= Murder of Richard Mattingly =

1970 murder of an American man

Richard Mattingly was the 63-year-old director of the Condemnation Board of the District of Columbia, the capital of the United States, who was murdered on January 8, 1970, in his home in Arlington, Virginia.

==Background==

Hitner, Comeau, and Truax had lived in a hippie "crash pad" in an old brownstone at 18th and N in Washington, D.C., that was frequented by many radical and street youth. Hitner, a high school dropout from a working-class community in Pennsylvania, while AWOL had spent his time frequenting the hippie street culture of Georgetown and Dupont Circle, when he was not volunteering at the national offices of the anti-war movement located on Vermont Avenue. These organizations, the Vietnam Moratorium, the New Mobe and the Student Mobilization Committee to End the War in Vietnam (SMC) had just organized the largest anti-war protests and political demonstrations in American history in October and November 1969. (See Opposition to the Vietnam War). Hitner, according to press accounts and stories he had told acquaintances previously, had had extensive combat experiences in Vietnam, and had been involved in certain atrocities.

On January 5, 1970, Hitner met Debra Mattingly, a chronic runaway who had served time in juvenile institutions, at Dupont Circle. They and their milieu began taking LSD on a continuous basis. Both Comeau and Hitner testified at trial that they had aspirations to set up a chapter of the Hells Angels in the Washington, D.C., area, while Mattingly bragged about her familiarity with the rival Pagans.

== Murder ==
A group of local youths, in the company of his 14-year-old adopted daughter, Debra "Muffin" Mattingly, who had run away from home, came to the Mattingly residence to collect some of her belongings. The group included Ken Hitner, a 21-year-old AWOL Marine who had returned from service in the Vietnam War; Eugene Comeau, a 19-year-old Boston native and aspiring musician and biker; and Patricia "Pegasus" Truax, aged 15, all of whom were allegedly under the influence of LSD at the time.

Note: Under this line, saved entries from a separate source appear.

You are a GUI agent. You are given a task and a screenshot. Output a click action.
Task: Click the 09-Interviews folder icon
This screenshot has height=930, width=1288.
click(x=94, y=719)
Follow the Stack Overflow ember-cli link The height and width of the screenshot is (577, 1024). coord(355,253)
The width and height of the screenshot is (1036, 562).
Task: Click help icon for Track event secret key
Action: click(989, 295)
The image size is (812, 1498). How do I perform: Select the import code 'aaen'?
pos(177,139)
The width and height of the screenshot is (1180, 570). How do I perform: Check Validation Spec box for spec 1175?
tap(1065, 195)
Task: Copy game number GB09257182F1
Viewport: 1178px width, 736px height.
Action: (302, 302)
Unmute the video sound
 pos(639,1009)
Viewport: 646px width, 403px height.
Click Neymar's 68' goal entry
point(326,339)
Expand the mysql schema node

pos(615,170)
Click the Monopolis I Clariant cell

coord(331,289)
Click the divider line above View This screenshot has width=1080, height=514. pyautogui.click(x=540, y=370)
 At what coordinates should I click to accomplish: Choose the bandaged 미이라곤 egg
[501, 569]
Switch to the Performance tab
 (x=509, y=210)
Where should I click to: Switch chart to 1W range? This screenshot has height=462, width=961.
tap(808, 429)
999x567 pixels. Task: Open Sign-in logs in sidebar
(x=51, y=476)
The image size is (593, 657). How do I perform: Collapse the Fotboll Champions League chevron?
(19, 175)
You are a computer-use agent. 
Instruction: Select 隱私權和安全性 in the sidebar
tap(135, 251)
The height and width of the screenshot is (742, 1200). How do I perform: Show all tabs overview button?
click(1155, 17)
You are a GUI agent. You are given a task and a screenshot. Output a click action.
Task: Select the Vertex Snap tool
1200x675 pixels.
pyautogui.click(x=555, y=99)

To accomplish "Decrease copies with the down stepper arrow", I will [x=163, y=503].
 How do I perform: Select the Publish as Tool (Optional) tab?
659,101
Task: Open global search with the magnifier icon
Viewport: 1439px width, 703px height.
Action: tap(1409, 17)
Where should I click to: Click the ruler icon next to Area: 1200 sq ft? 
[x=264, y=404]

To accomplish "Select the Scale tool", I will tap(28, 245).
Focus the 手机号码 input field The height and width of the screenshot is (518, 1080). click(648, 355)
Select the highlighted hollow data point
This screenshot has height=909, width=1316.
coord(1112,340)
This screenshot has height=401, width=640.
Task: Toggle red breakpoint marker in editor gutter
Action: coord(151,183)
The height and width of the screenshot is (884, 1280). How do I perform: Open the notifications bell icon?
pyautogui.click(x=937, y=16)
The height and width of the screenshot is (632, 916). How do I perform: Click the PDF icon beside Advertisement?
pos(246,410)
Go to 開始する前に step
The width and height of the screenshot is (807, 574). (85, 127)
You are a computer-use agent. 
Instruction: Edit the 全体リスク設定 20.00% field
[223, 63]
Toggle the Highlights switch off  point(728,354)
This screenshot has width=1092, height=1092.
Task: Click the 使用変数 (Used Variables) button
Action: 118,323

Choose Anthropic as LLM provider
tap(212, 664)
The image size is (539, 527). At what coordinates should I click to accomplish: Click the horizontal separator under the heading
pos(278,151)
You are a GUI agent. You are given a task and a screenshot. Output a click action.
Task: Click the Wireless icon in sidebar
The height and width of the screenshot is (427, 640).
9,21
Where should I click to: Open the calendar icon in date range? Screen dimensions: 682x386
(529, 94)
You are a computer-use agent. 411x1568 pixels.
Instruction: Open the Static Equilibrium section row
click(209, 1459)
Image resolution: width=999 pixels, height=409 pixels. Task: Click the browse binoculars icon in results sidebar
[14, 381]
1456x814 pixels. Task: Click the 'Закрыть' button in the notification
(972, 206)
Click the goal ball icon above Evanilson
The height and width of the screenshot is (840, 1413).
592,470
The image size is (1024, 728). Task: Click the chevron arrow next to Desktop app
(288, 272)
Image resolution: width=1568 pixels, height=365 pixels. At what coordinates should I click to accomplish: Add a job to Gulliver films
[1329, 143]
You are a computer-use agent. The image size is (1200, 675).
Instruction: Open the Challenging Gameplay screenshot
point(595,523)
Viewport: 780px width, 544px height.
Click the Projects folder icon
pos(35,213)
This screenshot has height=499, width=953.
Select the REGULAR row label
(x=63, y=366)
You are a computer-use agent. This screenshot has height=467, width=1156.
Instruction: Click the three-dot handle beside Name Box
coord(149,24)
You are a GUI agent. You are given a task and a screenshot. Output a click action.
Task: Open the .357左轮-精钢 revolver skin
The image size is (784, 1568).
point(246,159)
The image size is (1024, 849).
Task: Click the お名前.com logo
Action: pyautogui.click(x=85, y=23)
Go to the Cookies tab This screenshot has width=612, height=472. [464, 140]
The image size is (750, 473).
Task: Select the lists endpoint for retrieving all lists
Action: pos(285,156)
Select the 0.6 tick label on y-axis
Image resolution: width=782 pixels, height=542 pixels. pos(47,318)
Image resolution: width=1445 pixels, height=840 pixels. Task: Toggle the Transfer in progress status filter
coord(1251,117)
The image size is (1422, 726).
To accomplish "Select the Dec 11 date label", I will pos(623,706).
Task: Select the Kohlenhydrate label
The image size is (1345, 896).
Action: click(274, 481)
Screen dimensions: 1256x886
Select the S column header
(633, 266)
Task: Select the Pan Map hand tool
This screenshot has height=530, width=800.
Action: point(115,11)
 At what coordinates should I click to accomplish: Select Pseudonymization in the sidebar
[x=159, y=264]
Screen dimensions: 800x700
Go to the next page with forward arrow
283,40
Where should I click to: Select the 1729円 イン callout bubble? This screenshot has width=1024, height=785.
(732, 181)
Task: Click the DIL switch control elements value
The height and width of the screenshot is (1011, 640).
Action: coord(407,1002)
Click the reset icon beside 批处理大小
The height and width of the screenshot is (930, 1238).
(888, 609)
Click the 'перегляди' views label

When Richard Mattingly confronted them, Hitner and Comeau beat and strangled him to death with a hammer and a crowbar, the latter of which Mattingly, enraged by their presence in his house with his daughter, had initially brandished. Debra Mattingly allegedly encouraged the perpetrators, while Truax looked on. After Richard Mattingly failed to report to work, his grown son went to his father's house, where he found his body. Hitner, Comeau, Debra Mattingly, and Truax were apprehended on January 12 after fleeing in the victim's car, which was discovered outside an apartment on N Street in the District of Columbia, where the perpetrators had been staying. A search of those premises revealed the murder weapons and certain items belonging to the victim.

==Trial==

Hitner pleaded guilty to first-degree murder, and in May 1971 was sentenced to 30 years, with five stayed based on his having testified at trial against Comeau, who was convicted and given 30 years. Debra Mattingly, for her part, was sent to a juvenile institution in Florida, after being found mentally incompetent to stand trial in adult court. She was later deprived of any interest in her father's estate as a result of a legal suit filed against her by her brother. Truax, who claimed she had been horrified by these events (notwithstanding testimony that she had talked about being a "witch" at the time and had been an accessory), escaped prosecution, after testifying at trial against Comeau. Hitner later claimed to have embraced Christianity, and attributed his behavior in a statement at sentencing to his experience as a killer in Vietnam, combined with his abuse of LSD, which had made him think he was killing a Viet Cong, as part of a mindset that had given him a depraved indifference to human life.

==Legacy==

This case was covered in a series of articles written for The Washington Post at the time by Nancy Scannell, the Arlington bureau chief. The defunct Washington Star also covered this story extensively while a Newsweek article in January 1970 cited the case as an example of a 'copycat' Charles Manson gang, and caused some embarrassment to the anti-war organizations for whom Hitner had volunteered. A month later, the infamous Jeffrey MacDonald case emerged, in which MacDonald, who was ultimately convicted, claimed a group of "hippies" on LSD had been the perpetrators. Moreover, coming as it did in the wake of the Manson murders and the Hells Angels melee at the Altamont Free Concert, this episode was seen as further evidence of the decline of utopian hippie culture.